**Problem description:**
All the entries need to be duplicated exactly, with the pictures omitted.

**Data to process:**

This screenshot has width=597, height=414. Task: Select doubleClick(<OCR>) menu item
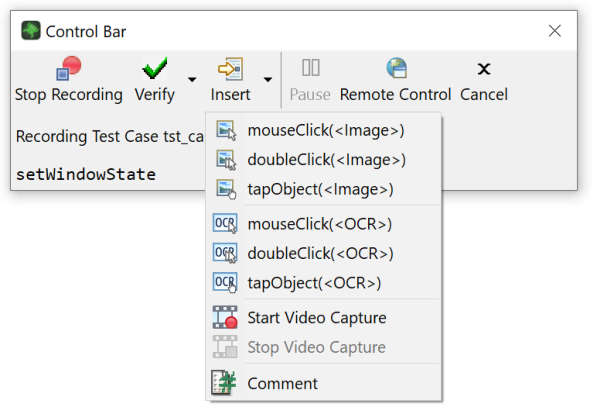pyautogui.click(x=323, y=253)
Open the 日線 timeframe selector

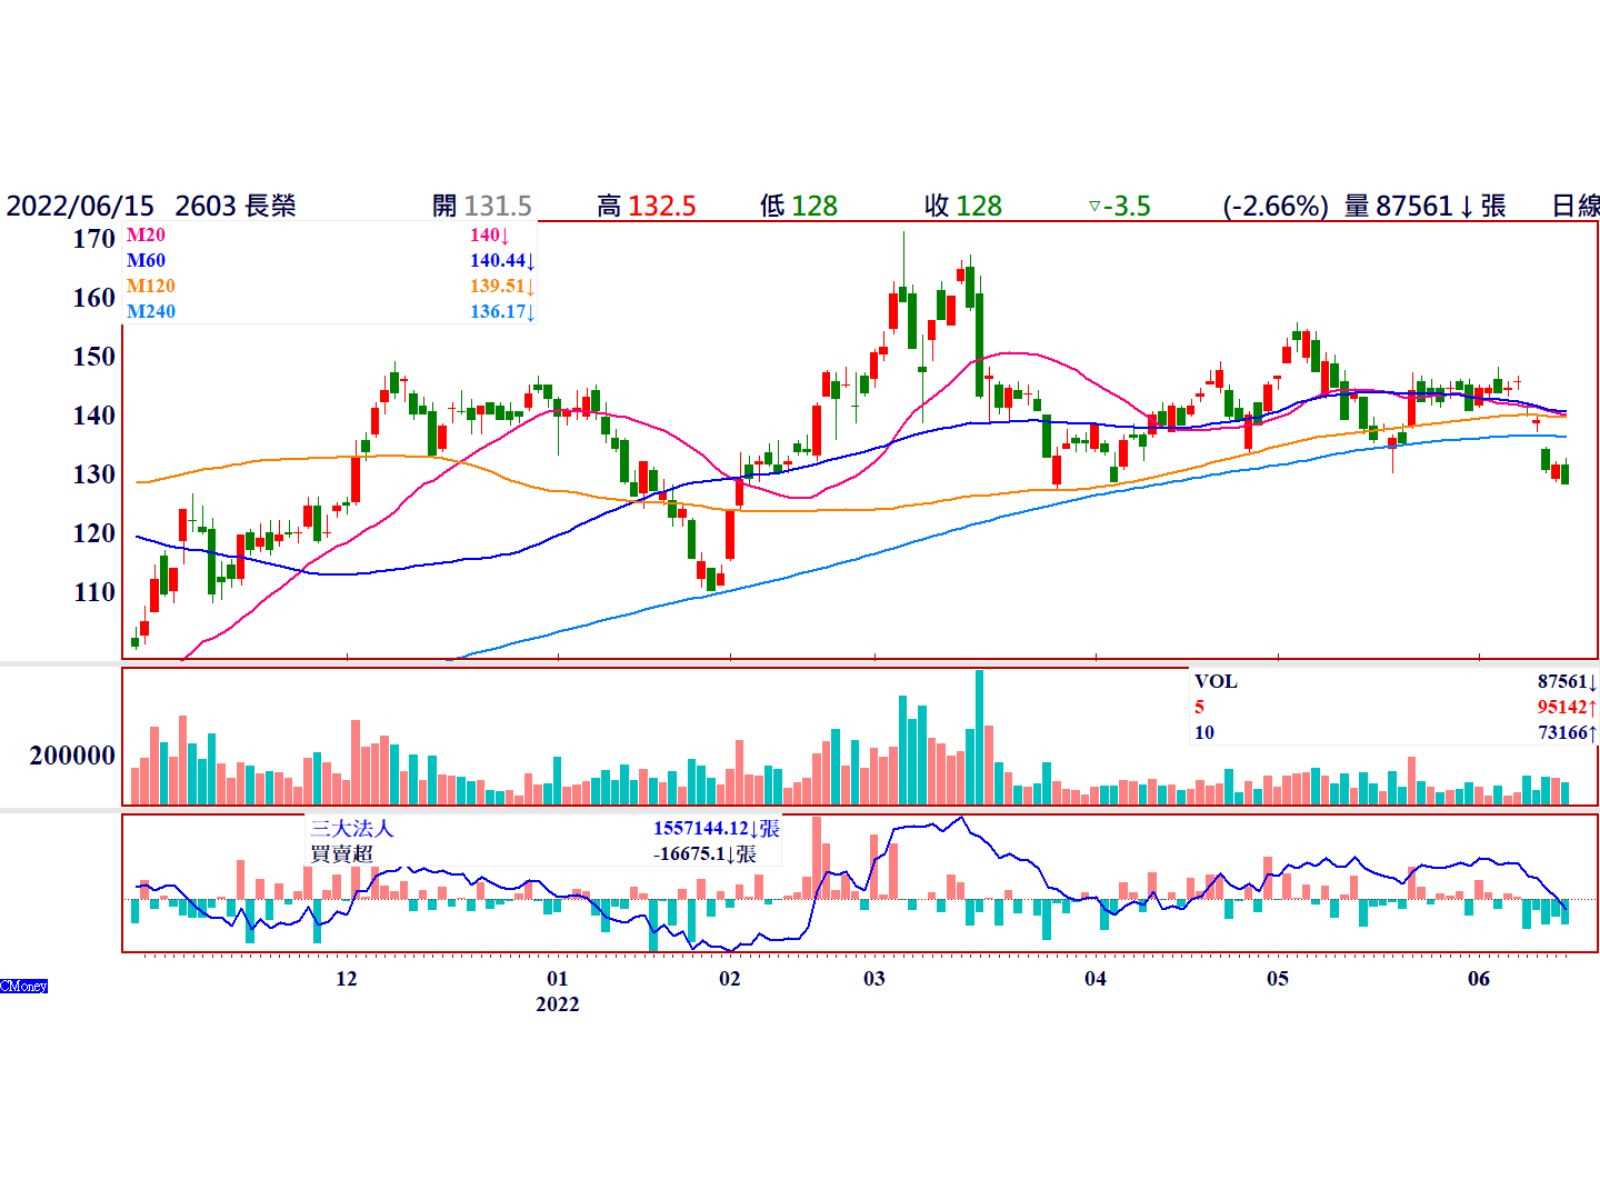[1574, 207]
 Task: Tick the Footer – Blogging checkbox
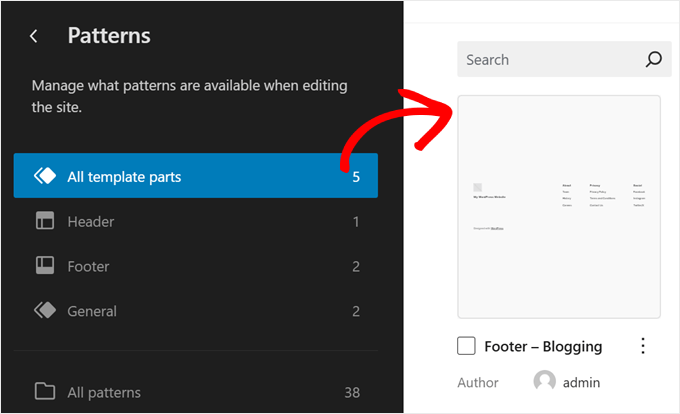(466, 346)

**Answer to the problem:**
This screenshot has width=597, height=414. Task: Select doubleClick(<OCR>) menu item
pyautogui.click(x=323, y=253)
Open the 日線 timeframe selector

[1574, 207]
 Task: Tick the Footer – Blogging checkbox
(466, 346)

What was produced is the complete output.